Problem requirements: Rewrite the lines below, replacing "Instruction" with "Directive" throughout and leaving everything else unchanged.

--- start The records ---

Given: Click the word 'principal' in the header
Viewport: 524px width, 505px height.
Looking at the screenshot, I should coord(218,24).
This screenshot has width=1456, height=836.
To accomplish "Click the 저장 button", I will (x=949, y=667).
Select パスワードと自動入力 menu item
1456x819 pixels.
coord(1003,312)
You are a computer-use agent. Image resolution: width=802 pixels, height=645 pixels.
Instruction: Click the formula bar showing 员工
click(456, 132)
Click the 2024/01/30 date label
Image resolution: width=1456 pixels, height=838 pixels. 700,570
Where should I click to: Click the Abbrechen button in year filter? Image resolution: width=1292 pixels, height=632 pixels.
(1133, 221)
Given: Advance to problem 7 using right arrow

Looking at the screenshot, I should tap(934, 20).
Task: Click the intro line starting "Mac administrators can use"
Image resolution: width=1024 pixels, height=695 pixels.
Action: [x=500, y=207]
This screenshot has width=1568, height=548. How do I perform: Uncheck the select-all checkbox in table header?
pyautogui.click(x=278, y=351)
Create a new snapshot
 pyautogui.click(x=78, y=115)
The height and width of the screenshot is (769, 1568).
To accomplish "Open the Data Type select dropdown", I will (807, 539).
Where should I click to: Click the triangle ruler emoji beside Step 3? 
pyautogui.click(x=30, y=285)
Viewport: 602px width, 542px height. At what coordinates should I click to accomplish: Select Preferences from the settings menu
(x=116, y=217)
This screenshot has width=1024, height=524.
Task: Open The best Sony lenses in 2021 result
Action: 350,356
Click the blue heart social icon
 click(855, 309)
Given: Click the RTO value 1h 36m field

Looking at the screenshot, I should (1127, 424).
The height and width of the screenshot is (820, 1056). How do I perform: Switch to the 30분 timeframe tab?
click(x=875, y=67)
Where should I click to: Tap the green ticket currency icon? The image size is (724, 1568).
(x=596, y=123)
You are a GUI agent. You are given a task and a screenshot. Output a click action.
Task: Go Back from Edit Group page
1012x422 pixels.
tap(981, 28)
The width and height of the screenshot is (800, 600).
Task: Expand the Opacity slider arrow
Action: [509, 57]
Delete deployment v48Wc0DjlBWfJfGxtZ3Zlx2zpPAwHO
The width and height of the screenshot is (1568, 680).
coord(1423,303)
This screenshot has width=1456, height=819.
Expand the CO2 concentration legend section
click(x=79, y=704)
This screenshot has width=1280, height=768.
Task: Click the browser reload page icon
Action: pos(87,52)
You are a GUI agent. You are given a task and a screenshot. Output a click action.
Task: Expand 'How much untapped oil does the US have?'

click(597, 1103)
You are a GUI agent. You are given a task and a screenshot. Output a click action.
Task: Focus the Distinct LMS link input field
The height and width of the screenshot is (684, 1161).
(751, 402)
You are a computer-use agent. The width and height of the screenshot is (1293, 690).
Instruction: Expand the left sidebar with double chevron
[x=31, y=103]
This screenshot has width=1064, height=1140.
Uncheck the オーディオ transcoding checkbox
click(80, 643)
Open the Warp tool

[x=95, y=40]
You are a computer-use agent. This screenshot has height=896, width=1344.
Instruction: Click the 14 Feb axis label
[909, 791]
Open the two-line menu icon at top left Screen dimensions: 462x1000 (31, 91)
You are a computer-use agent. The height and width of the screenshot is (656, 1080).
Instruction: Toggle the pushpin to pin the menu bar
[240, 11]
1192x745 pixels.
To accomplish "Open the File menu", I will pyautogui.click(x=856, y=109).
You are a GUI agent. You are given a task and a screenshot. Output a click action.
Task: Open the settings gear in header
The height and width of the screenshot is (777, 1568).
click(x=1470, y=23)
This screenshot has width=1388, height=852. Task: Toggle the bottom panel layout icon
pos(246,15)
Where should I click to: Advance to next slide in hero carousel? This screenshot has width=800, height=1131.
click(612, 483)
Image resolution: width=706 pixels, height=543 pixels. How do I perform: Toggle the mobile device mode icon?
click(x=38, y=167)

--- end The records ---

Task output:
Given: Click the word 'principal' in the header
Viewport: 524px width, 505px height.
Looking at the screenshot, I should coord(218,24).
This screenshot has width=1456, height=836.
To accomplish "Click the 저장 button", I will (x=949, y=667).
Select パスワードと自動入力 menu item
1456x819 pixels.
coord(1003,312)
You are a computer-use agent. Image resolution: width=802 pixels, height=645 pixels.
Directive: Click the formula bar showing 员工
click(456, 132)
Click the 2024/01/30 date label
Image resolution: width=1456 pixels, height=838 pixels. 700,570
Where should I click to: Click the Abbrechen button in year filter? Image resolution: width=1292 pixels, height=632 pixels.
(1133, 221)
Given: Advance to problem 7 using right arrow

Looking at the screenshot, I should tap(934, 20).
Task: Click the intro line starting "Mac administrators can use"
Image resolution: width=1024 pixels, height=695 pixels.
Action: [x=500, y=207]
This screenshot has width=1568, height=548. How do I perform: Uncheck the select-all checkbox in table header?
pyautogui.click(x=278, y=351)
Create a new snapshot
 pyautogui.click(x=78, y=115)
The height and width of the screenshot is (769, 1568).
To accomplish "Open the Data Type select dropdown", I will (807, 539).
Where should I click to: Click the triangle ruler emoji beside Step 3? 
pyautogui.click(x=30, y=285)
Viewport: 602px width, 542px height. At what coordinates should I click to accomplish: Select Preferences from the settings menu
(x=116, y=217)
This screenshot has width=1024, height=524.
Task: Open The best Sony lenses in 2021 result
Action: 350,356
Click the blue heart social icon
 click(855, 309)
Given: Click the RTO value 1h 36m field

Looking at the screenshot, I should (1127, 424).
The height and width of the screenshot is (820, 1056). How do I perform: Switch to the 30분 timeframe tab?
click(x=875, y=67)
Where should I click to: Tap the green ticket currency icon? The image size is (724, 1568).
(x=596, y=123)
You are a GUI agent. You are given a task and a screenshot. Output a click action.
Task: Go Back from Edit Group page
1012x422 pixels.
tap(981, 28)
The width and height of the screenshot is (800, 600).
Task: Expand the Opacity slider arrow
Action: [509, 57]
Delete deployment v48Wc0DjlBWfJfGxtZ3Zlx2zpPAwHO
The width and height of the screenshot is (1568, 680).
coord(1423,303)
This screenshot has width=1456, height=819.
Expand the CO2 concentration legend section
click(x=79, y=704)
This screenshot has width=1280, height=768.
Task: Click the browser reload page icon
Action: pos(87,52)
You are a GUI agent. You are given a task and a screenshot. Output a click action.
Task: Expand 'How much untapped oil does the US have?'

click(597, 1103)
You are a GUI agent. You are given a task and a screenshot. Output a click action.
Task: Focus the Distinct LMS link input field
The height and width of the screenshot is (684, 1161).
(751, 402)
You are a computer-use agent. The width and height of the screenshot is (1293, 690).
Directive: Expand the left sidebar with double chevron
[x=31, y=103]
This screenshot has width=1064, height=1140.
Uncheck the オーディオ transcoding checkbox
click(80, 643)
Open the Warp tool

[x=95, y=40]
You are a computer-use agent. This screenshot has height=896, width=1344.
Directive: Click the 14 Feb axis label
[909, 791]
Open the two-line menu icon at top left Screen dimensions: 462x1000 (31, 91)
You are a computer-use agent. The height and width of the screenshot is (656, 1080).
Directive: Toggle the pushpin to pin the menu bar
[240, 11]
1192x745 pixels.
To accomplish "Open the File menu", I will pyautogui.click(x=856, y=109).
You are a GUI agent. You are given a task and a screenshot. Output a click action.
Task: Open the settings gear in header
The height and width of the screenshot is (777, 1568).
click(x=1470, y=23)
This screenshot has width=1388, height=852. Task: Toggle the bottom panel layout icon
pos(246,15)
Where should I click to: Advance to next slide in hero carousel? This screenshot has width=800, height=1131.
click(612, 483)
Image resolution: width=706 pixels, height=543 pixels. How do I perform: Toggle the mobile device mode icon?
click(x=38, y=167)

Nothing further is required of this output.